Damon Albarn has spent much of the summer receiving acclaim while bringing some welcome, big-name attraction to UK festival line-ups deprived of international artists. Tonight’s show saw him perform in the more intimate surroundings of Shakespeare’s Globe Theatre on London’s Southbank and while it may have initially felt like a random, if beautiful, juxtaposition in terms of venue, his occasional, nostalgic explorations of aspects of England’s past allied with his observations of human personalities lent it a certain aptness in other ways. Albarn led a six-piece band comprising various previous musical associates, plus a string quartet imaginatively located in the upper gallery of the theatre.
His new solo album The Nearer The Fountain, More Pure The Stream Flows is due for release next month and is, on the whole, a low-key, piano-led affair, dotted with melancholic moments and interesting diversions. Tonight, the opening moments draw from it, the thoughtful ruminations of the title track and The Cormorant being offset by the livelier, Iceland-inspired Royal Morning Blue.
The songs that follow have a disparate, pick and mix feel to them, Albarn taking advantage of the opportunity to dust down some lesser played tracks from his past. Lonely Press Play from Everyday Robots in particular sounds very much the overlooked Albarn classic and as he sings it, he moves forward to individually address and greet members of the crowd, both parties enjoying the re-establishment of physical and emotional connections. Go Back is next, a Tony Allen song from 2016 that featured Albarn on vocals. Senegalese kora player Seckou Keita joins the band to add illumination to the suitably energetic percussion. Later, they play Saturday Comes Slow, a track Albarn recorded with Massive Attack and it arrives with a sense of drama befitting of tonight’s venue.

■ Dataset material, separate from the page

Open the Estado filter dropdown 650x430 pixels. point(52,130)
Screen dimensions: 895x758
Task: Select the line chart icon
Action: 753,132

Halfway in, songs by The Good, The Bad & The Queen start to enter the set, initially with Nineteen Seventeen, The Great Fire and Poison Tree from Merrie Land. Later, they career through a rambunctious Three Changes from their eponymous debut, the line about a certain ‘stroppy little island of mixed-up people’ still carrying relevance. The next segment of the show is made up of songs from Albarn’s Dr Dee opera, which sees Icelandic musician Arngeir Hauksson and countertenor Christopher Robson join the band, making notable respective contributions on the theorbo (an extended lute-like instrument) and vocals.
They dip back into The Nearer The Fountain later on and ahead of playing The Tower Of Montevideo, Albarn reveals that the image of an abandoned cruise ship standing in the mist to be one of the key images from the new album and there is a strange sense of mystery in the accompanying track’s muted colours. Particles and Polaris have both appeared ahead of the album release and tonight it’s the expanded, starry impressions of the latter that fares better than the mood-piece minimalism of the former.
On Melancholy Hill from Gorillaz’s Plastic Beach opens the encore, still sounding endearing and emotive, but naturally it’s the two Blur songs that appear next that elicit the strongest reaction. Out Of Time is embellished in various ways tonight yet still sees Albarn at his most widescreen (it’s also clearly one of his favourite Blur songs). This Is A Low meanwhile remains a supremely poignant moment, both tracks confirming that slow Blur is the best Blur (tonight is surely the closest the latter has been performed to the Thames that is quoted within its lyrics). More Blur songs wouldn’t have gone amiss but by limiting the show to two he elevates them to the heights they deserve. Before he leaves Albarn remarks on a “special night” and it’s hard to disagree, a career-spanning two hours from a much-loved musical polymath who continues to move forward with confidence.